Inboard racing requires an unmatched level of teamwork and professionalism, as well as a family atmosphere with life long bonds between owners, drivers and crew members; and that is exactly what powerboat racing is all about.
Inboard racing classes consist of both Runabout and Hydroplane classes. You can tell a boat’s class by the letter(s) next to the boat number. All inboard drivers are required to wear a racing helmet and lifejacket as well as other protective gear such as fire-resistant Nomex and cut resistant Kevlar. Drivers who race inboards with an enclosed cockpit (capsule) are required to pass APBA capsule training and certification every two years. Nobody plans to flip, but it does happen from time to time…and when it does happen, the training pays off.
Inboard Runabouts, or flatbottoms, come in both the open cockpit and capsule variety.
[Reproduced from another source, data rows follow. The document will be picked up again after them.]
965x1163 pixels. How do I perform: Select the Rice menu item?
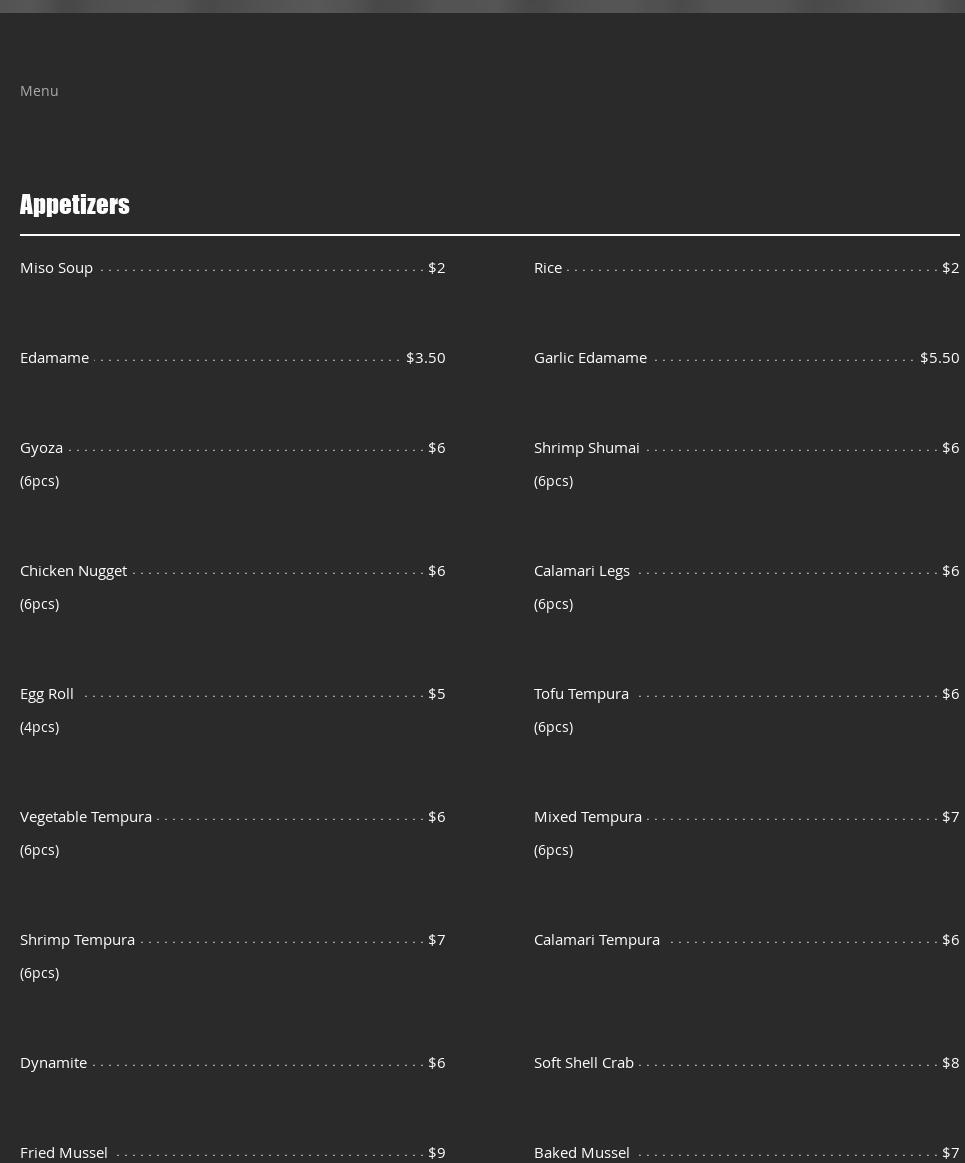click(x=547, y=268)
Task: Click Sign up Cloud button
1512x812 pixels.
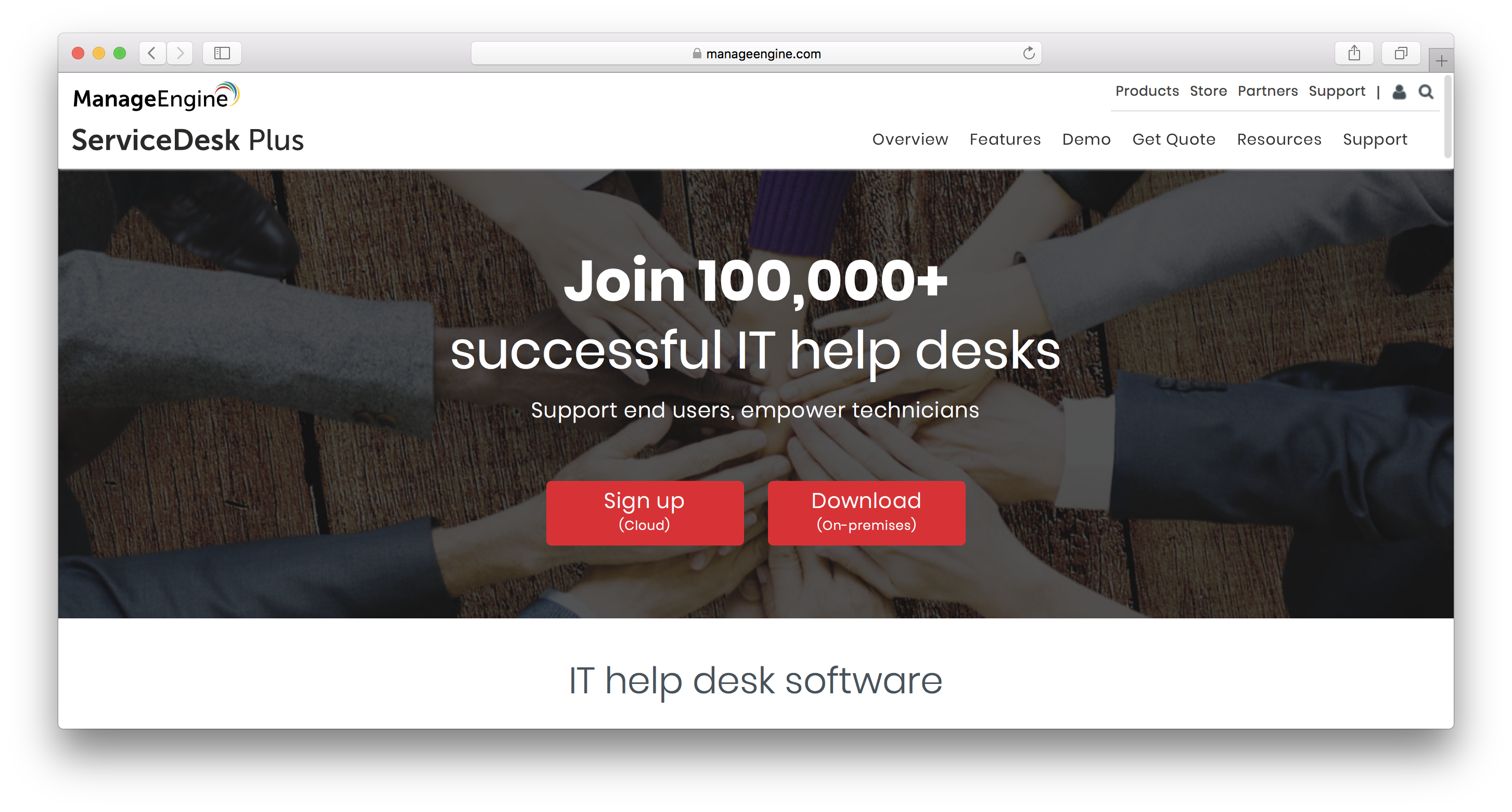Action: point(644,511)
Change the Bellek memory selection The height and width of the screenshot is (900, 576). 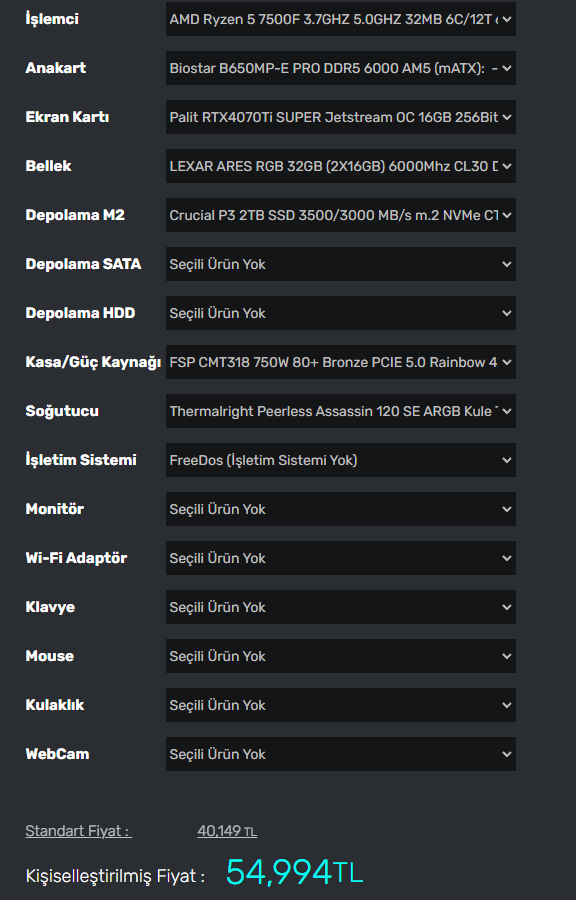(x=341, y=166)
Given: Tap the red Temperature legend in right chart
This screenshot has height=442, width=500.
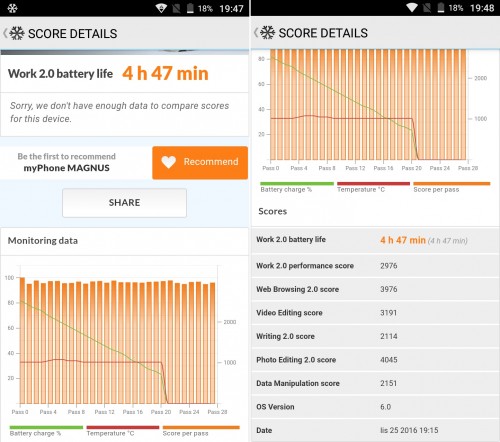Looking at the screenshot, I should point(373,187).
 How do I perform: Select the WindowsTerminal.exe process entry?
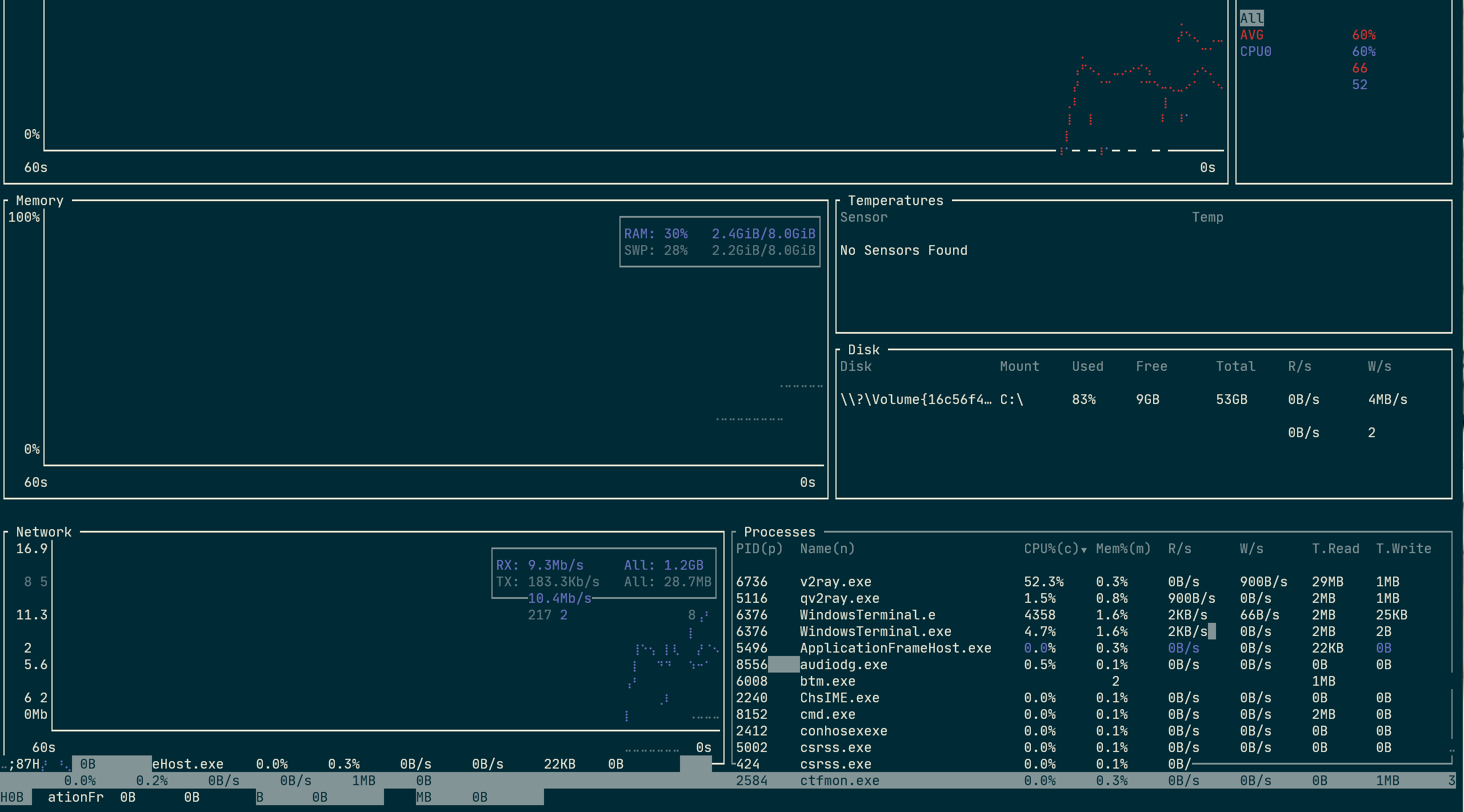(x=875, y=631)
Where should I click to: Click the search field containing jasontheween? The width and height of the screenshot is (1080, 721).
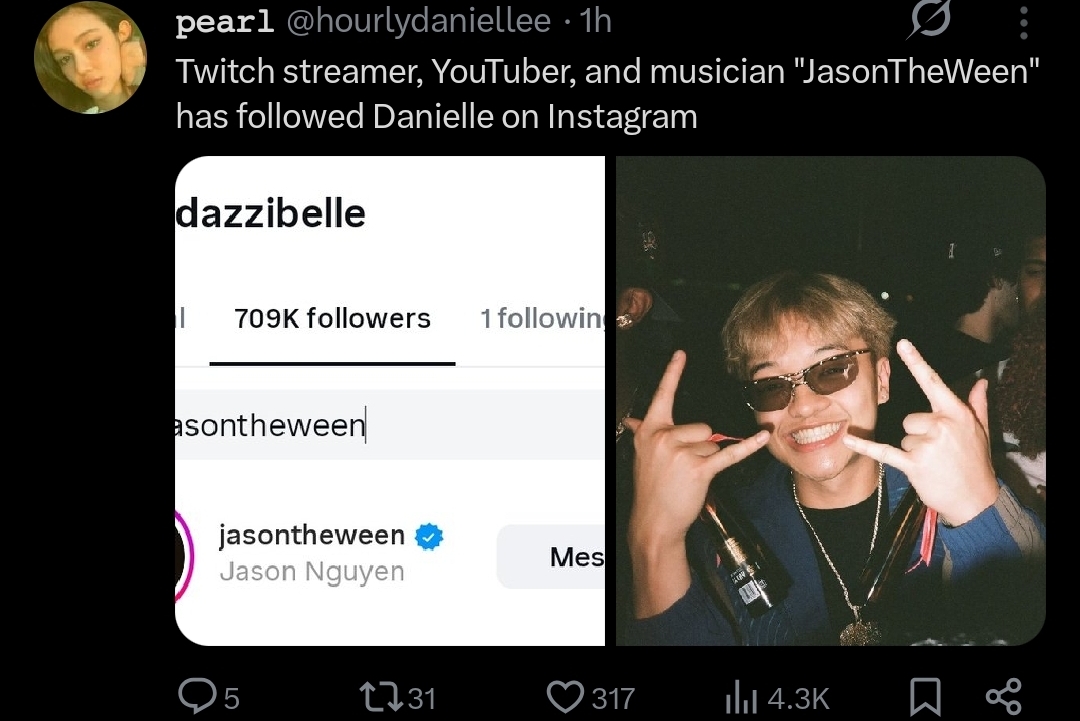pyautogui.click(x=390, y=425)
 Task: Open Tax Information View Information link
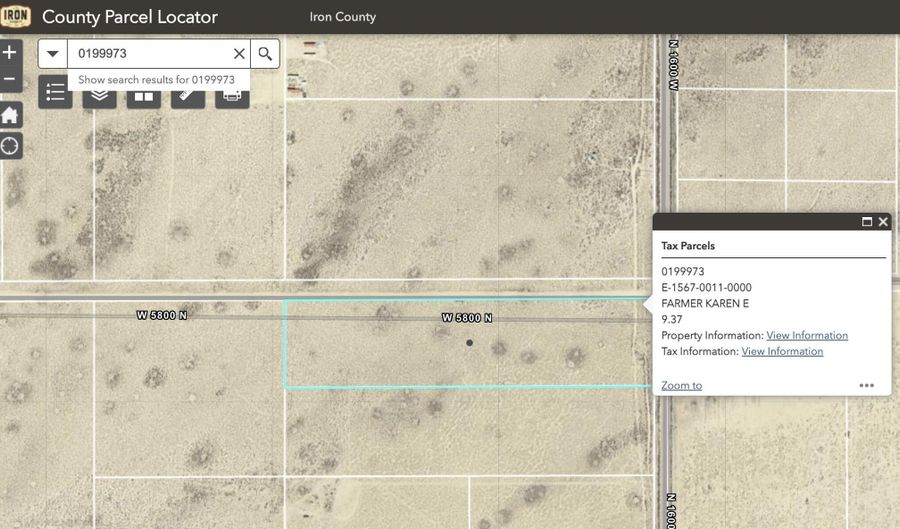pyautogui.click(x=782, y=352)
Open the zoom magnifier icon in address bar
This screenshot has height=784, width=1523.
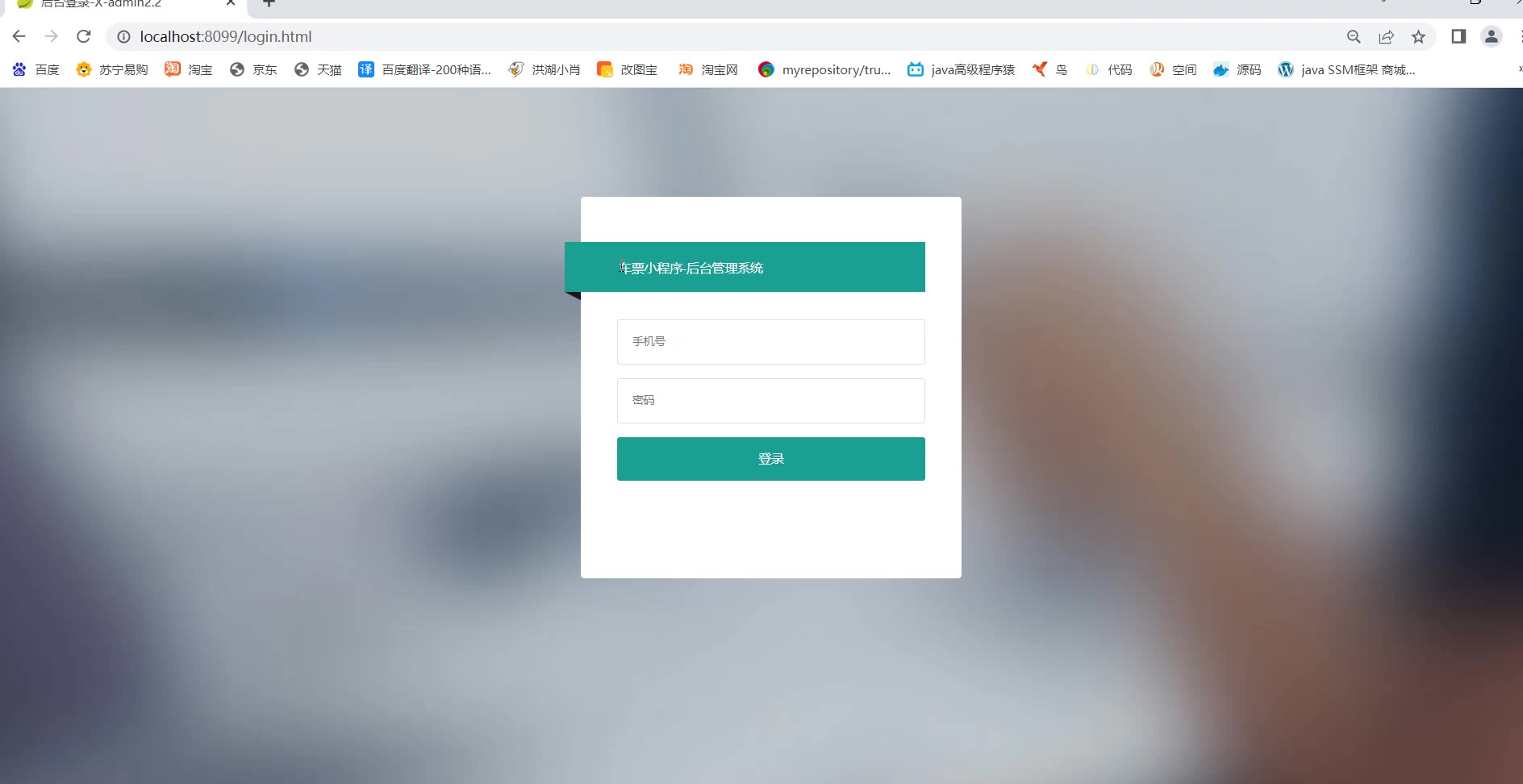1354,36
Flatbottoms are known for their long lean shape, which allows the boat to slice through water as they move at speeds of 100+ MPH. Got a friend? Some runabouts run with two racers on board – a driver and a mechanic
Hydroplanes glide over the water on a cushion of air, with only the propeller and sponsons on each side touching the water while air rushes under the hull, giving the boat the “lift” it needs to skim across the water. These bad boys are fast, with some classes running at speeds in excess of 150mph – Inboard hydroplane classes range from 1 liters (T-Boats) to the 1500hp supercharged Big Block Chevrolet V8 Grand Prix (GP). All inboard hydros utilize a capsule safety cell as well as racing lap and shoulder belts. Controls are similar to those of an automobile – steering wheel, accelerator pedal, rear view mirrors – but no brakes!
WATCH OUT for roostertails! If an inboard hydro is in front of you, chances are you’re about to get blasted with a wall of water from the giant roostertail of the boat in front of you. Racing into a turn favors the leader, with those behind having to deal with roostertail fallout!